Grande Équerre, pues, se manifiesta como demostración o prueba de lo que es, de su realidad evidente, de su identificación con la Obra, ya para siempre convertida en Opera Omnia, y con el Autor. Así quedaría constituido el aspecto más inmediato y elemental de su reconocimiento. Sin embargo, y a pesar de la sensación de evidencia que provoca lo ya normalizado –y más a nuestros ojos, conocedores como somos, en efecto, de toda la obra de Tàpies–, los comentaristas contemporáneos no podían dejar de notar, y nosotros de anotar, la gravedad de esta pintura solemne, monumental, capaz de atrapar a sus espectadores, o, propiamente, de subyugarlos, con sus aparentemente escasos y repetidos medios. Por un lado, pues, un lenguaje que se manifiesta con excesiva evidencia; por otro, en cambio, un protocolo absolutamente misterioso: sin remedio, el espectador oscila entre el reconocimiento de lo que está viendo y el desconocimiento de lo que está haciendo allí, frente a ese gran cuadro transparente y opaco a la vez.

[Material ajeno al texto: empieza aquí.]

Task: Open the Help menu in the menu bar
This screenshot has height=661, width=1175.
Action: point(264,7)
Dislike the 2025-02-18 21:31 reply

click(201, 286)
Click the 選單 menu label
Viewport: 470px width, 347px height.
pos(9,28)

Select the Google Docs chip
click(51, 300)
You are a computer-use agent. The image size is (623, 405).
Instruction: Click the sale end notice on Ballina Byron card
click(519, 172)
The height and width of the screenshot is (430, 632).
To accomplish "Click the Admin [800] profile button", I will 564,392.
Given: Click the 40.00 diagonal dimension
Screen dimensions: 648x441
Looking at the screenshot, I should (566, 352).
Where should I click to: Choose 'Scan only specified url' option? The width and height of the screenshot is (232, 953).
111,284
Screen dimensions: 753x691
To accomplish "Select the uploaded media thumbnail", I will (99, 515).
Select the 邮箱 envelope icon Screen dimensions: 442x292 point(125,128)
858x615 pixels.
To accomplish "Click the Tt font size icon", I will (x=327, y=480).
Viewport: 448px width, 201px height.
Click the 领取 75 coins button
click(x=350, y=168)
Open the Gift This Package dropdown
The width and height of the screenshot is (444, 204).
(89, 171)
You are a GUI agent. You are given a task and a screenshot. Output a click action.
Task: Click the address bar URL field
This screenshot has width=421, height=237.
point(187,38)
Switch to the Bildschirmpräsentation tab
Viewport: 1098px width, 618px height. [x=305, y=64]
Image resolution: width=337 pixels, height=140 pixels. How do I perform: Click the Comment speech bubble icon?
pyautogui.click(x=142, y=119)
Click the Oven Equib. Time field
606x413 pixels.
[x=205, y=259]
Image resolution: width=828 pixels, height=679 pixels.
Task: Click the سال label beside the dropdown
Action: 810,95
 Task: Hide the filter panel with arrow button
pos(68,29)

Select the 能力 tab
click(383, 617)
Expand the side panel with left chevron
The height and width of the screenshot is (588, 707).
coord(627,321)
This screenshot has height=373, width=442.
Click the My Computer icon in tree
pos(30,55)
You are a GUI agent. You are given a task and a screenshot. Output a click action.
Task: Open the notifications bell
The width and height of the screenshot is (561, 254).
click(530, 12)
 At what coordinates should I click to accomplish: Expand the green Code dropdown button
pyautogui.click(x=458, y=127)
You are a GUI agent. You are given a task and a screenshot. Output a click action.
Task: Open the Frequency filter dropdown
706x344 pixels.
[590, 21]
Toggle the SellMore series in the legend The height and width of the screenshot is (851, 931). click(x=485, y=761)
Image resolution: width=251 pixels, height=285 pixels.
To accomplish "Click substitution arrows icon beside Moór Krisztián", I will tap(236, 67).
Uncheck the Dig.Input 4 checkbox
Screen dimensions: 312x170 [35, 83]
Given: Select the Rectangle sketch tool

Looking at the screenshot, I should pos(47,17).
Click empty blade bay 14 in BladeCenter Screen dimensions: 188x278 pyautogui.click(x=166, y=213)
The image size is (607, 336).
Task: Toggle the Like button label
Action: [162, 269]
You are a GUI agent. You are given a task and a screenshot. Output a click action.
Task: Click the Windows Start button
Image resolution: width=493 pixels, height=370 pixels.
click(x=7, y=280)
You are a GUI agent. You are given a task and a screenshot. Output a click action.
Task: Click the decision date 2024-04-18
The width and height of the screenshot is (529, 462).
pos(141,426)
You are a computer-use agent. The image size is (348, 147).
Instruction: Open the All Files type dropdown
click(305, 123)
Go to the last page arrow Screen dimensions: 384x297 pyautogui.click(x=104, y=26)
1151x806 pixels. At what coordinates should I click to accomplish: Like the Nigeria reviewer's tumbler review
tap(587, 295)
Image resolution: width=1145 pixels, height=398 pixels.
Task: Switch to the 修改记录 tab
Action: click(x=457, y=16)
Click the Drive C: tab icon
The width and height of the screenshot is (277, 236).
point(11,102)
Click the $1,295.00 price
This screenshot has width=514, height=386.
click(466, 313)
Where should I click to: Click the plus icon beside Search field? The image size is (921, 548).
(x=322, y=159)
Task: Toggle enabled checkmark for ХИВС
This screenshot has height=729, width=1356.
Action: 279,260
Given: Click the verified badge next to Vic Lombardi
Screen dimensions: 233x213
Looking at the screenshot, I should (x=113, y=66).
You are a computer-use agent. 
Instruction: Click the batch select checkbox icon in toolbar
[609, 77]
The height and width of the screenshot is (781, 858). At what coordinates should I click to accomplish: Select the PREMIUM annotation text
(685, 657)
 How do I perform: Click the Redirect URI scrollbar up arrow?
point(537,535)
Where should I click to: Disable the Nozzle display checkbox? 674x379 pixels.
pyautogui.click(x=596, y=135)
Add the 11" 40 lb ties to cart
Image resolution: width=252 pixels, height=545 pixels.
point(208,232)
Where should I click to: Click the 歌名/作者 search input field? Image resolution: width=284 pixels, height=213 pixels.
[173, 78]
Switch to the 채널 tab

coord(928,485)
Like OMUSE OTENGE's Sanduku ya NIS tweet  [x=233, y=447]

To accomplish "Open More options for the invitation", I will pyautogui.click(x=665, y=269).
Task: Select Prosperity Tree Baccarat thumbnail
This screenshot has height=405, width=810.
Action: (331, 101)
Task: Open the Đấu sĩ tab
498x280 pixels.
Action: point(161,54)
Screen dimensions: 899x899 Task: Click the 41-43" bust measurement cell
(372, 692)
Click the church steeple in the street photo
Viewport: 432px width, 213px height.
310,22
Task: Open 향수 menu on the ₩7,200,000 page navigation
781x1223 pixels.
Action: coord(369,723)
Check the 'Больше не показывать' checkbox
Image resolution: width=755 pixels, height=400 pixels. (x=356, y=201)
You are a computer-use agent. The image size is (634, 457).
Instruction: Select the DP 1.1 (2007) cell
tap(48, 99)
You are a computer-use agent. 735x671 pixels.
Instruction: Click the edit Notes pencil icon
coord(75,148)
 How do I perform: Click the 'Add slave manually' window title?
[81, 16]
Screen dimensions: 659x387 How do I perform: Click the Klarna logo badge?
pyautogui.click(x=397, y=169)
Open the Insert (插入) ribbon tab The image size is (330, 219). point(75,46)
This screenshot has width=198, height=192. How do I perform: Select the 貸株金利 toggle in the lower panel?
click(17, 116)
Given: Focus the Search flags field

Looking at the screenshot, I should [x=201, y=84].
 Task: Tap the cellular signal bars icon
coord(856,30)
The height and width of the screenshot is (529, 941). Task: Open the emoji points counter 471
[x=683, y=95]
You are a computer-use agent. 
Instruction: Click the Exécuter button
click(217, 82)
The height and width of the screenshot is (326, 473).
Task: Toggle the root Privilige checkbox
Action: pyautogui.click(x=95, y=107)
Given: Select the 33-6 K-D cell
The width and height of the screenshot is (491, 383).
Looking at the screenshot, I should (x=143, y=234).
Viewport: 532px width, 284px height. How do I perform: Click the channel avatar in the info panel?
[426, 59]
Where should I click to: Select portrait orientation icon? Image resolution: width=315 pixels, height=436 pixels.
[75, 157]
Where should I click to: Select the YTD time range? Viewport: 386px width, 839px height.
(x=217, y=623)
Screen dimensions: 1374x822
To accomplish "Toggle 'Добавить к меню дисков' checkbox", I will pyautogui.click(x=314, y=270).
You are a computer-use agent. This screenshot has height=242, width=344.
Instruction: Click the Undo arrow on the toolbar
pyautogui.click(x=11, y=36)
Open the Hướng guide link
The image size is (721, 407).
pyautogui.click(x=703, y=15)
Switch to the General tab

Esta pintura de formato vertical tiene un metro y noventa de alto, el tamaño de la cama o de la caja correspondientes a ese ser humano que, plantado frente a ella, confundidos sus miembros con el aspa, la interroga. Cuando creemos abrir los brazos, nuestra sombra es una cruz, venía a decir Aragon en uno de sus poemas, y eso es lo que parece ocurrir aquí, no sólo con brazos, sino con piernas, frente a esta cruz de San Andrés. Pero ese encuentro con la propia, parda, lúgubre sombra del crucificado, no sería sino el primer motivo de la recóndita impresión que el cuadro provoca. Un segundo motivo, tal vez más efectivo aún, se encuentra en la triple negación –y no será necesario recordar las graves resonancias de una triple negación, ni su relación con el sacrificio de la cruz–, en la triple cancelación que el cuadro contiene.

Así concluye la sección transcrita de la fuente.